Faithful and efficient in vitro reconstitution of vesicular stomatitis virus transcription using plasmid-encoded L and P proteins.

We demonstrate here that plasmid-expressed polymerase proteins of a negative-strand RNA virus can faithfully reconstitute all aspects of the transcription process carried out by virion cores in vitro. The assay is based on adding purified nucleocapsid templates of vesicular stomatitis virus to extracts of cells expressing L and P viral polymerase proteins via the vaccinia-T7 RNA polymerase recombinant virus. No significant differences were seen between the native virion core reaction and the optimally reconstituted system including ratio of transcripts produced, polyadenylation, net synthesis per template, amounts of polymerase proteins and template, and competence to initiate infection in vivo. Reconstitution was not dependent on cotranslation of P and L proteins in the same cell since nearly as much activity was obtained by mixing extracts expressing each protein individually.
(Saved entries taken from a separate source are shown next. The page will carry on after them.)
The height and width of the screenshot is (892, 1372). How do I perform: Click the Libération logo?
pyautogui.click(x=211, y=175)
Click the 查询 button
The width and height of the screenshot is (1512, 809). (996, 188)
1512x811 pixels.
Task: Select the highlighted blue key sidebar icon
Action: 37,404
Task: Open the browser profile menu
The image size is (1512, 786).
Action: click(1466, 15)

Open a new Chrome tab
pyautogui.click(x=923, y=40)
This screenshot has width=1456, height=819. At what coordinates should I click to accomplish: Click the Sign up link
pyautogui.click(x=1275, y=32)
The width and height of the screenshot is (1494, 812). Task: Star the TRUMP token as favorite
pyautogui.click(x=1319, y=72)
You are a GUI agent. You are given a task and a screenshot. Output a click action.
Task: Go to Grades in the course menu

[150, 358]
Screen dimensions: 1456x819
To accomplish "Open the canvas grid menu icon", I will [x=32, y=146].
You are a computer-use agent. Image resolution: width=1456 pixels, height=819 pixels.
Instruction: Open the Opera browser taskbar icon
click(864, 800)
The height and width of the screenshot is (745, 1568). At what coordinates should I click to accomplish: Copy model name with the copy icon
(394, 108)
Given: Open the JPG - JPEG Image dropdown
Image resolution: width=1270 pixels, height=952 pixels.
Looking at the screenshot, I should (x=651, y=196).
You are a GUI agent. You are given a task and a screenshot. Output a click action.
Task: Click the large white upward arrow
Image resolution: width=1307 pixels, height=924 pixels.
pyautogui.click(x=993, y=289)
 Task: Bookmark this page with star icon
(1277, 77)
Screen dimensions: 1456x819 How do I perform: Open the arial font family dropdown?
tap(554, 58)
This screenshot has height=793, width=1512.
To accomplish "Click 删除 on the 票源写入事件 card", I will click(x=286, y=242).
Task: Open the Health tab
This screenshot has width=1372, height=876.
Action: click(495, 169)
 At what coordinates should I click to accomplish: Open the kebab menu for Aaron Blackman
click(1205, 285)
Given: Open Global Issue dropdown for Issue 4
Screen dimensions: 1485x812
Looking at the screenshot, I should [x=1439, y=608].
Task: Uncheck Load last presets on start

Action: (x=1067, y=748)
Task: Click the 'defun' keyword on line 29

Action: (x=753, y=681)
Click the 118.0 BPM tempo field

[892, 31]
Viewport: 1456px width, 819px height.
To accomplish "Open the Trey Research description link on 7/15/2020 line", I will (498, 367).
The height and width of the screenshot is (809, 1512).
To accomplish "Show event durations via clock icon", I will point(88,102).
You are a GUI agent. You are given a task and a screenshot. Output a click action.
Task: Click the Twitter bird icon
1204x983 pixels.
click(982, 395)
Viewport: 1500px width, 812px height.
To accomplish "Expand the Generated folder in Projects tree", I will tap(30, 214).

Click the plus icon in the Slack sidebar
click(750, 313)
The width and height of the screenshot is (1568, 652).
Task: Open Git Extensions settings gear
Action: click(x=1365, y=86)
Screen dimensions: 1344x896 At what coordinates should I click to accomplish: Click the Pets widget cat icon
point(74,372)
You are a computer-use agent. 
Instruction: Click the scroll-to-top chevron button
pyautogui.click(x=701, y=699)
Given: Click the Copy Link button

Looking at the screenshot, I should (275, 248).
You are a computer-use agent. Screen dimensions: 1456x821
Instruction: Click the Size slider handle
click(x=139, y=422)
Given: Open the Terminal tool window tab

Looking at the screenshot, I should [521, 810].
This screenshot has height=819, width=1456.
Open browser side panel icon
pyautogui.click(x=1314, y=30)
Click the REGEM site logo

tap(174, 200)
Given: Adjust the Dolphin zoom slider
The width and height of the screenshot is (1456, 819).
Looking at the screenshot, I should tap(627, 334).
Cotransfection with P plasmid, however, stimulated L protein accumulation two- to fivefold relative to transfection with L alone. Surprisingly, deleting a small region in the C-terminal half of the L polymerase protein (amino acids 1638 to 1673) abolished transcription as well as stimulation by P coexpression. Since the polymerase domain of L presumably lies in the N-terminal half of the protein, these results suggest that the putative nucleotide-binding motif in the deleted segment may be involved in an accessory function essential for the transcription process.